Stored data entries:
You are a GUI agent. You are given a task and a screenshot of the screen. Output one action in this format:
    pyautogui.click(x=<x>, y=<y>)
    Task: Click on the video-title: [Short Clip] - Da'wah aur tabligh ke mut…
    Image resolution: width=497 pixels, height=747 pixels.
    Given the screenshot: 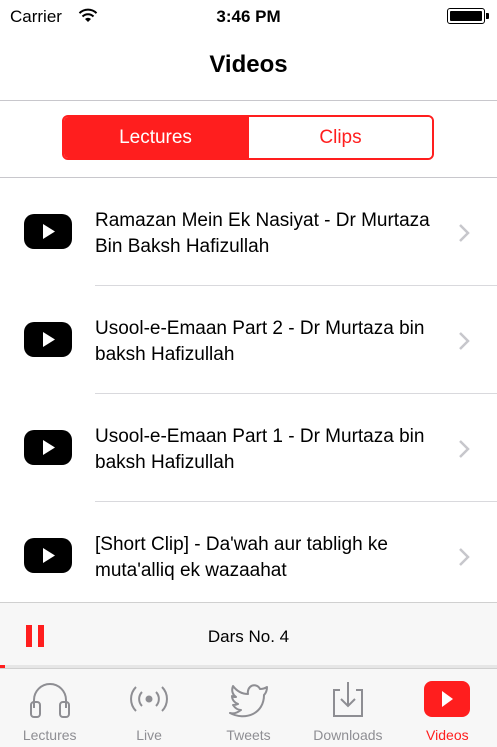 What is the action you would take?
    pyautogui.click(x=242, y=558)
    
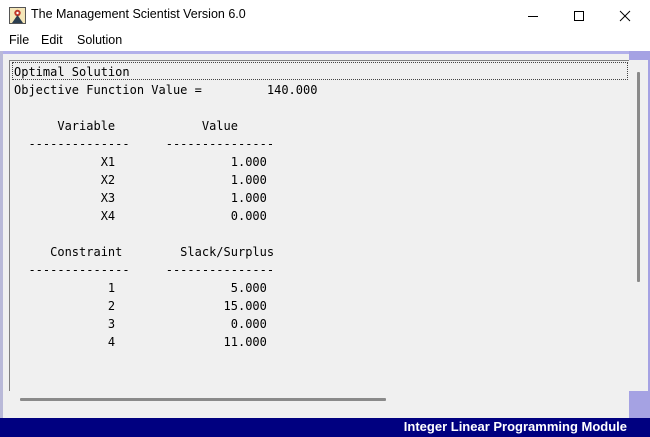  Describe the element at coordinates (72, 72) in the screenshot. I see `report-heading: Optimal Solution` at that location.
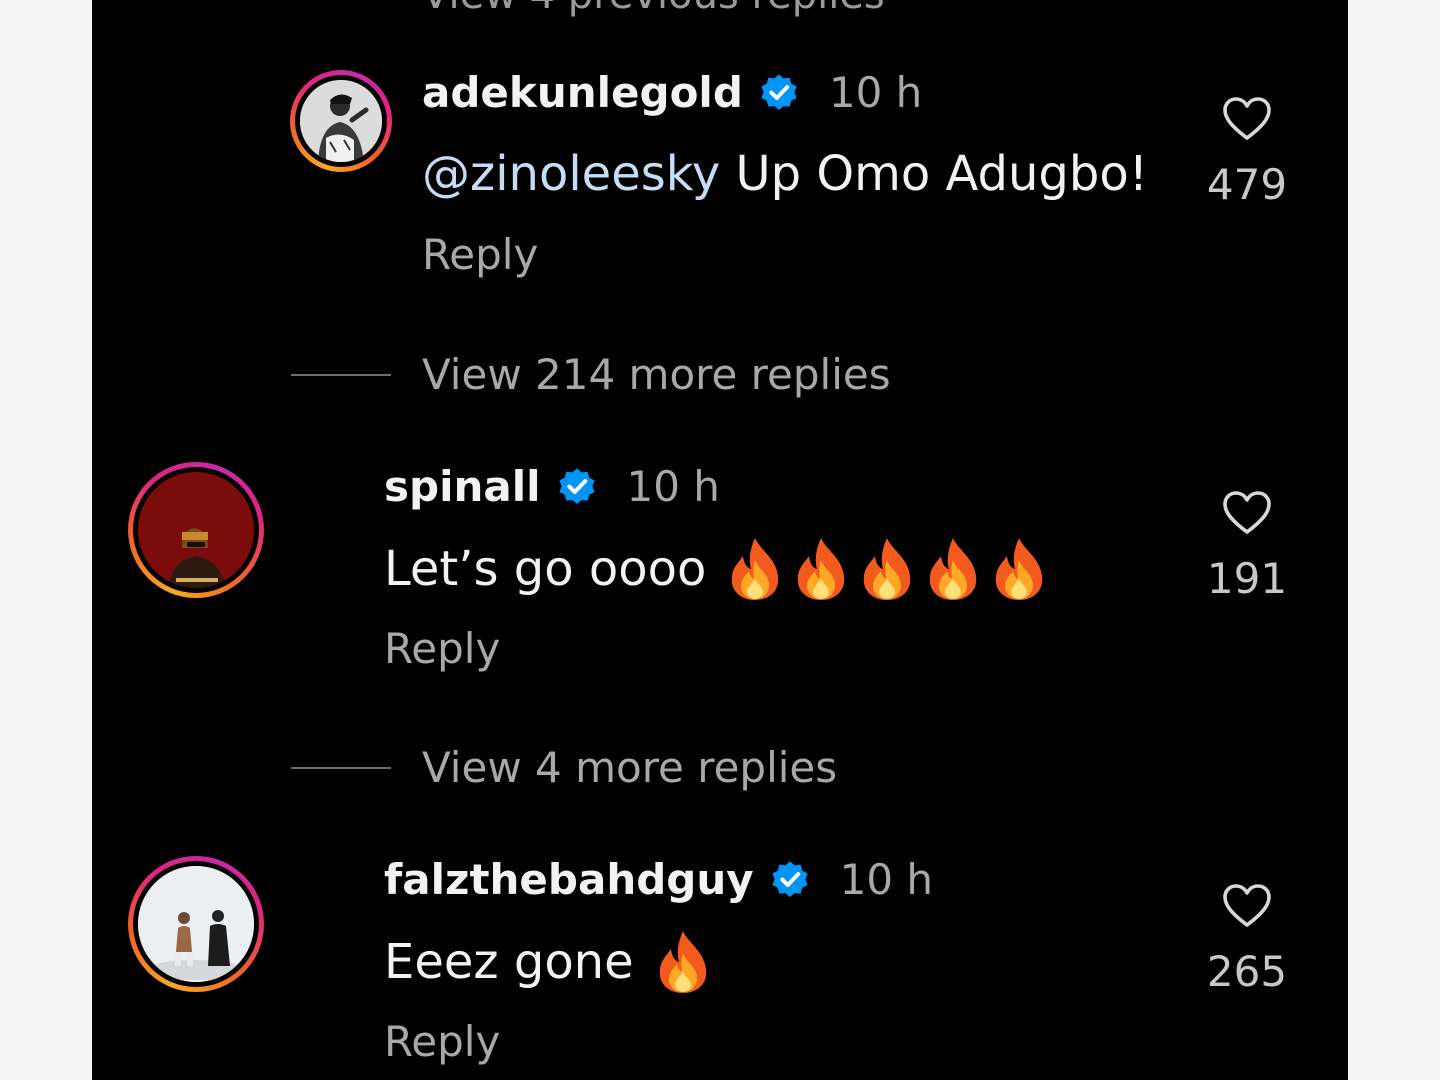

HOW TO COMPLETE THIS TASK: Copy out everything from the start of the items down to the line containing "Image resolution: width=497", including that line.

REPLY TO THE TASK:
You are a GUI agent. You are given a task and a screenshot of the screen. Output one action in this format:
    pyautogui.click(x=<x>, y=<y>)
    Task: Click on the video-title: [Short Clip] - Da'wah aur tabligh ke mut…
    Image resolution: width=497 pixels, height=747 pixels.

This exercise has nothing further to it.